◆ **What to work on**: Where the line with "You are a computer-use agent. The" appears below, start writing out lines exactly, and finish with the line with "Click the (8)", which is included; write out nothing else.

Recorded data:
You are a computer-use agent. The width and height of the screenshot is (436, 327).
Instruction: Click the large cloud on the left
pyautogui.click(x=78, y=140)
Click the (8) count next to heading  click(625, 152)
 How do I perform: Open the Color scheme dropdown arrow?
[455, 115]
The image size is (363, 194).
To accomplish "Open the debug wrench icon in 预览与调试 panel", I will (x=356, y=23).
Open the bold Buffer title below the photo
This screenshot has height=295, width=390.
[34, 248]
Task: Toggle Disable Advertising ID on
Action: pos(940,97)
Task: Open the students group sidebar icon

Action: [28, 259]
* * *
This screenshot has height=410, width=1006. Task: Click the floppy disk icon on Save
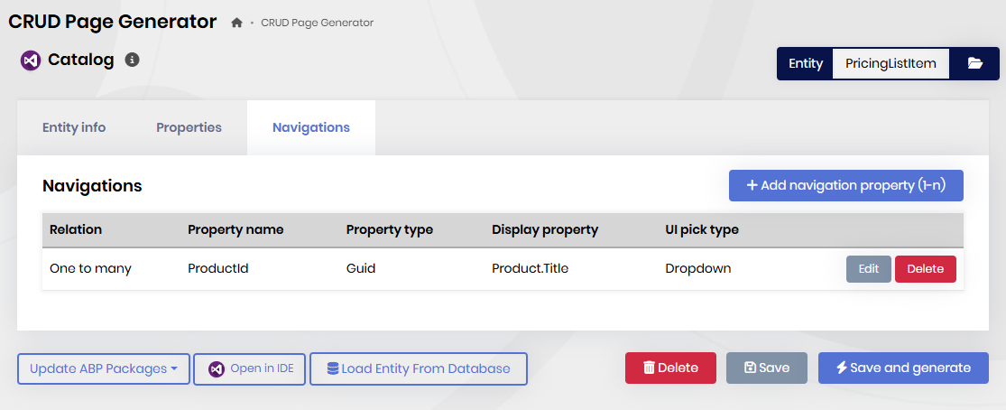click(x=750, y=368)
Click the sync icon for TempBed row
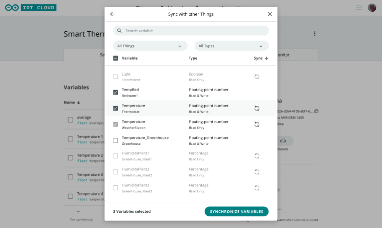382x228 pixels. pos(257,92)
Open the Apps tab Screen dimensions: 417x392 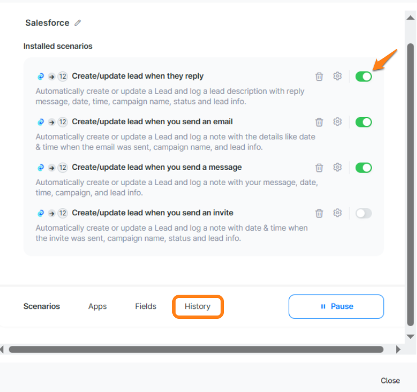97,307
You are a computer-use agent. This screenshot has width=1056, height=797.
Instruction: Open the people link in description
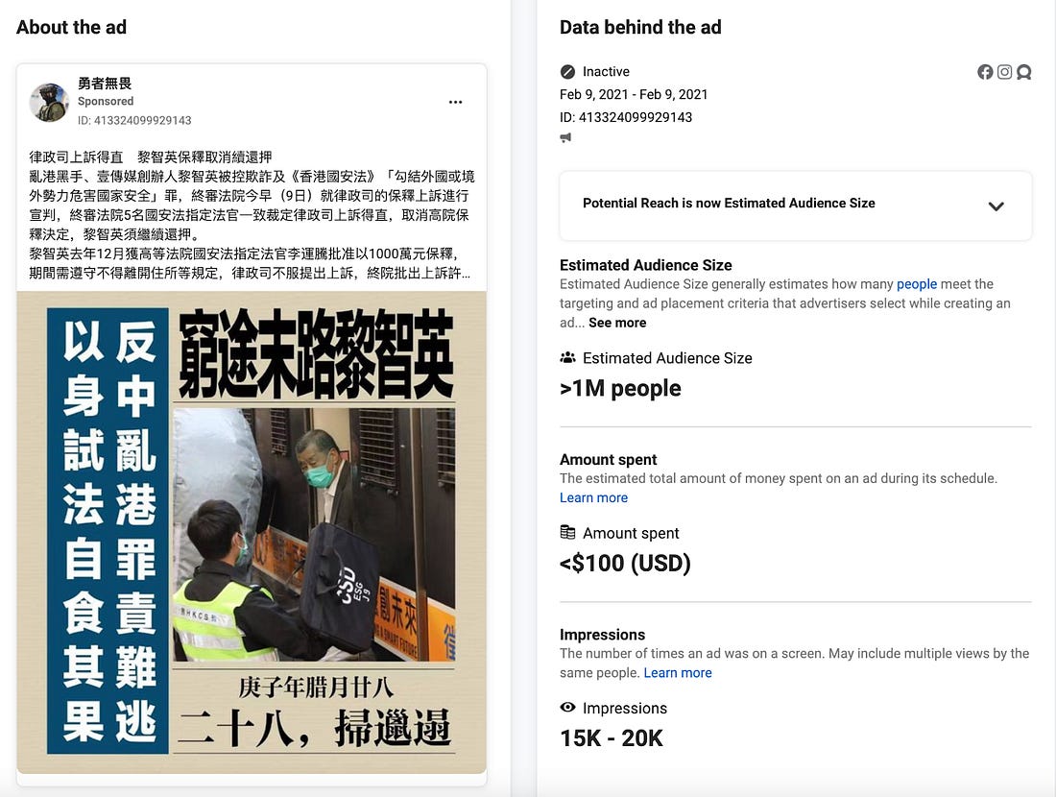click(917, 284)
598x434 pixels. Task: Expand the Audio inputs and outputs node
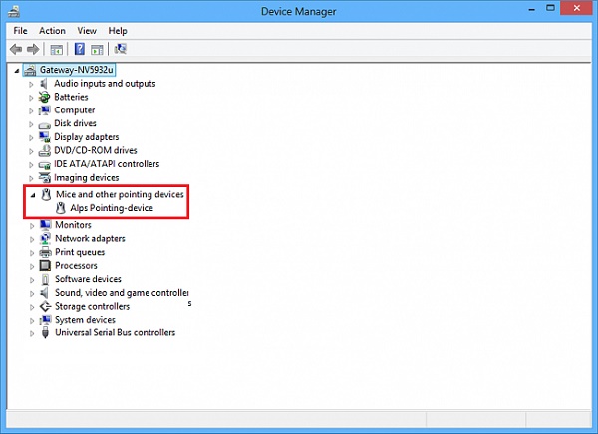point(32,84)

◆ **Response area**:
You are a computer-use agent. The width and height of the screenshot is (436, 327).
Instruction: Click the large cloud on the left
pyautogui.click(x=78, y=140)
Click the (8) count next to heading  click(625, 152)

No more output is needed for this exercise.